Excerpted text -

Cordelia Kellie: Yes, it is hard. Tavluģuns and what they represent to at least just to me, one person, is incredible beauty and pride, and how wonderful it is that they’re becoming ubiquitous again.
Melissa Shaginoff: Tsin’aen again. How about we look at one more?
Cordelia Kellie: Yes, let me see. The boats that have sails on them.
So this was interesting to me, about ten years ago I was in my early twenties and I saw a picture of this in a book. And it was an umiak with sails, and that was just something I’d never heard of before. I feel like I can count the number of times I’ve ever encountered imagery of an umiak with sails on them. I read about it a couple of times, but it’s not something I ever talked about. I think when I first saw this image, I made sure to verify it with a couple of other people, Elders, and I asked, “Did we used to have sails in umiak?” and they were like, “Uh-huh. Yep.”
But other than that, I’ve not ever heard much else. I read books, but these texts are written by people who are Europeans, whalers, explorers, and whatnot. But Elders, talk about what we had at the time and how we used to get around, and it makes sense. We would sail. We would sail for trade fairs, for travel, and for hunting. I think my point of this is that we don’t always pass down things that are normal to us, and that’s why this painting is really interesting. This artful documentation of everyday scenes is like ones that were such common depictions of what life was like is important because we don’t have stories about things that are normal.

Extracted entries -
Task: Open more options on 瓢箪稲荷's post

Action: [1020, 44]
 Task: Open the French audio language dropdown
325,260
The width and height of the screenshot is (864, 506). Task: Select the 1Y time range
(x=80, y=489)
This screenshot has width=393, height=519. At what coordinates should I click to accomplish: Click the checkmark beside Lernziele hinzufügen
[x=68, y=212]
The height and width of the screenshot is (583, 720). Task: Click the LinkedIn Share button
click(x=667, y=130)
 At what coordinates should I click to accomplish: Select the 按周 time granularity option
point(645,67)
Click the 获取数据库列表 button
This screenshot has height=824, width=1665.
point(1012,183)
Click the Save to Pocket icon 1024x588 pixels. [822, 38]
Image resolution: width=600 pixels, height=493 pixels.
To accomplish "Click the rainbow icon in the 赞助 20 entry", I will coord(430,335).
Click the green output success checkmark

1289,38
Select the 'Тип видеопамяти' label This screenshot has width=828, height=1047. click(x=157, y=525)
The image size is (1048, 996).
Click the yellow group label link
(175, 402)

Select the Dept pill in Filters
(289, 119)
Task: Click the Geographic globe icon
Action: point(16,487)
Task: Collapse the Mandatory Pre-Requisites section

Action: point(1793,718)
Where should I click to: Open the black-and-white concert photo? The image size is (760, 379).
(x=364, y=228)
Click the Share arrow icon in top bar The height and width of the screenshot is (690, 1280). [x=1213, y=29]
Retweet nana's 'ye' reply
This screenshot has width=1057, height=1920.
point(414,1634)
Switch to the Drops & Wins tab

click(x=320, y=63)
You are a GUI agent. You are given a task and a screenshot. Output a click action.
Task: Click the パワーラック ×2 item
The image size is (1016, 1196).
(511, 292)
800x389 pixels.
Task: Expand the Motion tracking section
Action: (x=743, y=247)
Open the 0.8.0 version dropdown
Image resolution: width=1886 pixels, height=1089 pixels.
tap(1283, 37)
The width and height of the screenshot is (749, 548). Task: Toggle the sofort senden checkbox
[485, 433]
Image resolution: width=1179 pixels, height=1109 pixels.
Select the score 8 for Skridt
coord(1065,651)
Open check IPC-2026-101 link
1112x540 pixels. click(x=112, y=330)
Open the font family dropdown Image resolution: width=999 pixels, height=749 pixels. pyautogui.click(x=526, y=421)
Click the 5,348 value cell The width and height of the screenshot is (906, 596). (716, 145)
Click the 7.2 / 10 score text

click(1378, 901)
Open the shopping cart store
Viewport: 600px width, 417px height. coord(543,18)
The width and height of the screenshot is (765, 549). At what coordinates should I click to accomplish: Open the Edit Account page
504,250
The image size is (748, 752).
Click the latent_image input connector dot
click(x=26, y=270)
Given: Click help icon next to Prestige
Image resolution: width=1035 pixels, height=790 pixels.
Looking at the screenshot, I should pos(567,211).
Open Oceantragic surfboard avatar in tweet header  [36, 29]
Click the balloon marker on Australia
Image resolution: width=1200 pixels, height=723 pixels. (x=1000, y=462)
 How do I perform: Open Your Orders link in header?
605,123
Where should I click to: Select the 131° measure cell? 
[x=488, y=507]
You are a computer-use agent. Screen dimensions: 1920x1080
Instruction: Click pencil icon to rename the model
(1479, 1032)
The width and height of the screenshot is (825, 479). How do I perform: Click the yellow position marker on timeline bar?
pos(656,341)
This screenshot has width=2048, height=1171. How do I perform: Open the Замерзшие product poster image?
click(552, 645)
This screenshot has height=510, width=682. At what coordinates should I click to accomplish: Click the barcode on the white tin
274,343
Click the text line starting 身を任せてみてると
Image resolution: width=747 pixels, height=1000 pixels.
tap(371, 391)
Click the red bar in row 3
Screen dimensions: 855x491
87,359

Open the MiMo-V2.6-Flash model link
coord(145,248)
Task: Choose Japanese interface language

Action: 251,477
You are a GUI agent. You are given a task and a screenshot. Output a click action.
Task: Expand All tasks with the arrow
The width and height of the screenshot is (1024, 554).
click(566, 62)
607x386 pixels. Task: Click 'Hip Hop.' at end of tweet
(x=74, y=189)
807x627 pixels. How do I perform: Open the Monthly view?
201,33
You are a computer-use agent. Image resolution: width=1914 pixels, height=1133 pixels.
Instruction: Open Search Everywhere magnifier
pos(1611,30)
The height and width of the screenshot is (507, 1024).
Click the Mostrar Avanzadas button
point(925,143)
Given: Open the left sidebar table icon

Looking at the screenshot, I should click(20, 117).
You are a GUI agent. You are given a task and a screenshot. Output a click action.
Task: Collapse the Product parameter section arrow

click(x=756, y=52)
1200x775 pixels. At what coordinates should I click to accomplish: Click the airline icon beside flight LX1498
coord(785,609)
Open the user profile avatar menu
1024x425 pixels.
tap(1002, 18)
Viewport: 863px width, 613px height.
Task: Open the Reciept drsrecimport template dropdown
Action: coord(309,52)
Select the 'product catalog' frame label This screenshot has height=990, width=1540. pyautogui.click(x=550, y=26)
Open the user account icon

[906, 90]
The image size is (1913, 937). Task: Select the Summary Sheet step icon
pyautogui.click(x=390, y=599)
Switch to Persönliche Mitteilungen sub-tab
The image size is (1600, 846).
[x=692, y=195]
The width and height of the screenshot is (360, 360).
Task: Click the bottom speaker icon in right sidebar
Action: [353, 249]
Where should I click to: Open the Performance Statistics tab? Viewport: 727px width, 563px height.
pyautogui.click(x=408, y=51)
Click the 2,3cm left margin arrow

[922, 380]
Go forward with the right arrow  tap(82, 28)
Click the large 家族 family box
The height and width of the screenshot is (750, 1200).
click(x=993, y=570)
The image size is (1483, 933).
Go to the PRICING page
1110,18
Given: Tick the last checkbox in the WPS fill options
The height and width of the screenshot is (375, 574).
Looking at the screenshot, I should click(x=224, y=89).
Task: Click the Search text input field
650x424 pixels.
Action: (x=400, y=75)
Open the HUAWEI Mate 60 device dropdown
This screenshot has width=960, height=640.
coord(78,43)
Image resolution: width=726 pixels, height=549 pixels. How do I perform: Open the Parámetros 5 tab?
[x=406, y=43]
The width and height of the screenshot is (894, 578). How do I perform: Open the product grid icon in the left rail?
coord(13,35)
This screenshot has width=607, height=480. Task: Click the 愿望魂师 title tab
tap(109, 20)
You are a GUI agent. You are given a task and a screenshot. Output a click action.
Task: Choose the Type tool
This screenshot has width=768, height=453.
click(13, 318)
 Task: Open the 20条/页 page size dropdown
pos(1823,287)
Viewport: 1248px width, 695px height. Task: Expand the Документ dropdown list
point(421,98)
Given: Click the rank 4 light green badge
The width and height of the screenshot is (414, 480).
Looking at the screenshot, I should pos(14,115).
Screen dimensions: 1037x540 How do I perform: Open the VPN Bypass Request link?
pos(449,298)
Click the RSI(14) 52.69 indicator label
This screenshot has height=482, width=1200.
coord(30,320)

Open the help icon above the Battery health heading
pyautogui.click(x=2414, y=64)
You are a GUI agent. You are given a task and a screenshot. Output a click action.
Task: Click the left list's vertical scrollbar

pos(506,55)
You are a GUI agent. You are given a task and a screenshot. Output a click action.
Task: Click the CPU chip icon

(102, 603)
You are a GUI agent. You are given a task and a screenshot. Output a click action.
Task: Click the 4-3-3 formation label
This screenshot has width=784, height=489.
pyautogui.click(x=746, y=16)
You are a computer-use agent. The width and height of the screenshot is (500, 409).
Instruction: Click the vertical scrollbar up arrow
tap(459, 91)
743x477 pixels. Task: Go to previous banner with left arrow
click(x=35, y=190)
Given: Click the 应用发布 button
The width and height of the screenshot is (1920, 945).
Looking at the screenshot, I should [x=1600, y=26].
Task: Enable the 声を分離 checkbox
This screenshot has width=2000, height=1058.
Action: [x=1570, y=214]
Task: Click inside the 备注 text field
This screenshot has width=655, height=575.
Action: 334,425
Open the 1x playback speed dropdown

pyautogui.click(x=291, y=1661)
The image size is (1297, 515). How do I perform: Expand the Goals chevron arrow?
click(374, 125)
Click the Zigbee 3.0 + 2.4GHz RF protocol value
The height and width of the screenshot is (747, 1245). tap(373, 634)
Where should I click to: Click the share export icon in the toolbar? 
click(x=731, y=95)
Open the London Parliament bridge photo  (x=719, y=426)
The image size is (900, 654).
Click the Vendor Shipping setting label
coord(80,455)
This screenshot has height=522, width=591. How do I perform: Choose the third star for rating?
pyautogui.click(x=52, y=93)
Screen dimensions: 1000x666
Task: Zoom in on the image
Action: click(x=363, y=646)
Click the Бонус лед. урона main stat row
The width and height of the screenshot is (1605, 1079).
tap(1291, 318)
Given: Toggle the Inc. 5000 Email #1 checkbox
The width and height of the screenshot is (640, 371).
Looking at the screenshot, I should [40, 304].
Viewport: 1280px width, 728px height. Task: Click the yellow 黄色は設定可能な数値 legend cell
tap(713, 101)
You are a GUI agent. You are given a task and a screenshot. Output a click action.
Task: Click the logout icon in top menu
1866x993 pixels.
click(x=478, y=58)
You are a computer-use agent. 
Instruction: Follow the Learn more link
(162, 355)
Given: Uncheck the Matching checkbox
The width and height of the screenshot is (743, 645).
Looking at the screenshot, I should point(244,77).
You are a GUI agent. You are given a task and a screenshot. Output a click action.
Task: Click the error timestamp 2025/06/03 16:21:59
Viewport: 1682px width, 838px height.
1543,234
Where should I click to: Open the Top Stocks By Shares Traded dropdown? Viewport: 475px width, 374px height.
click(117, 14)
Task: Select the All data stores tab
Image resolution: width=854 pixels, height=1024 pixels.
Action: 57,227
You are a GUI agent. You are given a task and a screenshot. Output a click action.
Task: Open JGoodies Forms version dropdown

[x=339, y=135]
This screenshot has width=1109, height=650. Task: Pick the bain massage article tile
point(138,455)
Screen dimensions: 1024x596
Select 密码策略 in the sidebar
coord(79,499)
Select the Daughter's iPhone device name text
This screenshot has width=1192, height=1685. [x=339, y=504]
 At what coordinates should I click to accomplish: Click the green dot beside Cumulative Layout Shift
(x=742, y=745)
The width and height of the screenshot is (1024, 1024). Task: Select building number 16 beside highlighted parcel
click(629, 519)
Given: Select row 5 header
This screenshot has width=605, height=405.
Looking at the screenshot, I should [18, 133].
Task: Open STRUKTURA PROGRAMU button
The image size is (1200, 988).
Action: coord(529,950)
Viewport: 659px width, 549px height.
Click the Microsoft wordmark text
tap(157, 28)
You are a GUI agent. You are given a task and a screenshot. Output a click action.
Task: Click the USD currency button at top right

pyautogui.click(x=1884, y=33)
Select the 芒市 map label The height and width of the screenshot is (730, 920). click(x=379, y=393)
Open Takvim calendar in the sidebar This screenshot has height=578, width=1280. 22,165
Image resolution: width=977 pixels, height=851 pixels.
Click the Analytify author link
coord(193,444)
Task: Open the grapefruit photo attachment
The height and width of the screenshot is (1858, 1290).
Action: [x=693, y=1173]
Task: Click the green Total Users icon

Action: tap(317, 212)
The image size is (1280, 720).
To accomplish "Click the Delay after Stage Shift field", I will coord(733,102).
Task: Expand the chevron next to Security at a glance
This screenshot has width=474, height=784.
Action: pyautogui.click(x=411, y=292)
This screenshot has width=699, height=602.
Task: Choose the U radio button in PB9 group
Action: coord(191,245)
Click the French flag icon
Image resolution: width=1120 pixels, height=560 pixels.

What to do -
Decide whether each statement below agrees with the conversation excerpt about the umiak painting. Answer yes or no for each and quote the words of the excerpt that decide it.
1. Cordelia Kellie first saw an image of an umiak with sails in a book about ten years ago.
2. The Elders Cordelia Kellie asked denied that umiaks ever had sails.
3. The excerpt says sailing was used only for hunting.

Written reply -
1. Yes: "about ten years ago I was in my early twenties and I saw a picture of this in a book."
2. No: "and they were like, “Uh-huh. Yep.”"
3. No: "We would sail for trade fairs, for travel, and for hunting."